TEXT PASSAGE
========================
You're totally right. Narnia did the same thing. "Christians like movies,

> I might just send you my headshot directly so your people can put it into some nice binder, or maybe it might get into someones hands that needs an actor.

Again, everyone asks Barb this question. [editorial note from Barb: My "people" is currently Drew the harried, over-worked assistant. Whenever we get a head-shot he waves it at me and says, "What do you want me to do with this?" I say, "What do you want to do with it?" We are not an agency. We are not a production company. We do not hire actors as a rule (Glenviille short films, are a weird exception). Headshots are too expensive to waste sending them to me.]

> There needs to be a movie that incorporates a girl who had an abortion and some counseling conversation- this world needs to be healed. .. Good Will Hunting,which was a excellent movie, had that power where it was healing people (from abusive childhoods), and when peoples hearts are engaged then they listen with their hearts.
========================
DATA
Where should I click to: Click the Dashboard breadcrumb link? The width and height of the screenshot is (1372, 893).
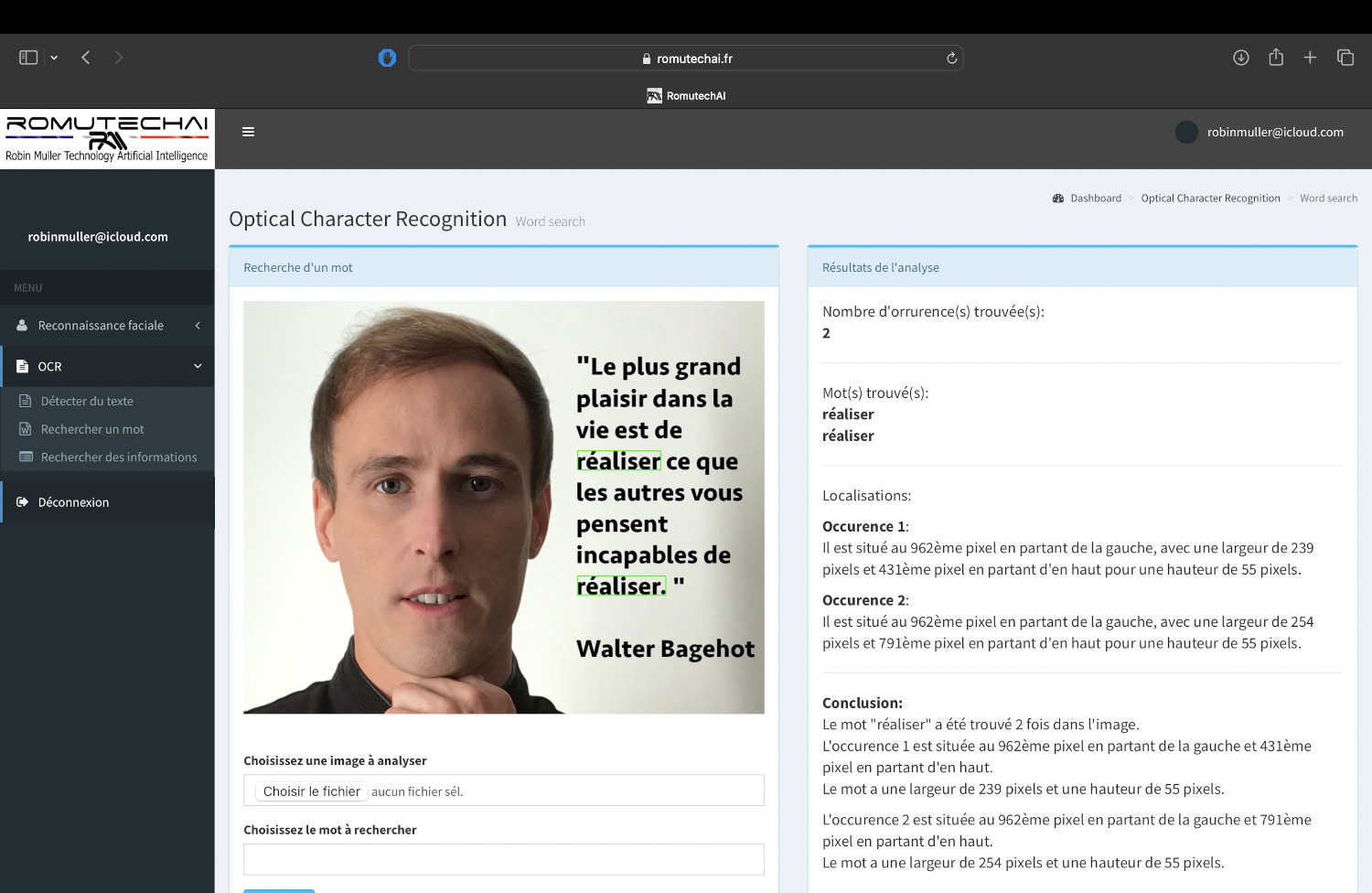click(1095, 199)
========================
AIM
Repeat the passage about headshots and faith-themed movies word for word, from start to finish. The material has no connection to the passage.

WRITTEN RESPONSE
You're totally right. Narnia did the same thing. "Christians like movies,

> I might just send you my headshot directly so your people can put it into some nice binder, or maybe it might get into someones hands that needs an actor.

Again, everyone asks Barb this question. [editorial note from Barb: My "people" is currently Drew the harried, over-worked assistant. Whenever we get a head-shot he waves it at me and says, "What do you want me to do with this?" I say, "What do you want to do with it?" We are not an agency. We are not a production company. We do not hire actors as a rule (Glenviille short films, are a weird exception). Headshots are too expensive to waste sending them to me.]

> There needs to be a movie that incorporates a girl who had an abortion and some counseling conversation- this world needs to be healed. .. Good Will Hunting,which was a excellent movie, had that power where it was healing people (from abusive childhoods), and when peoples hearts are engaged then they listen with their hearts.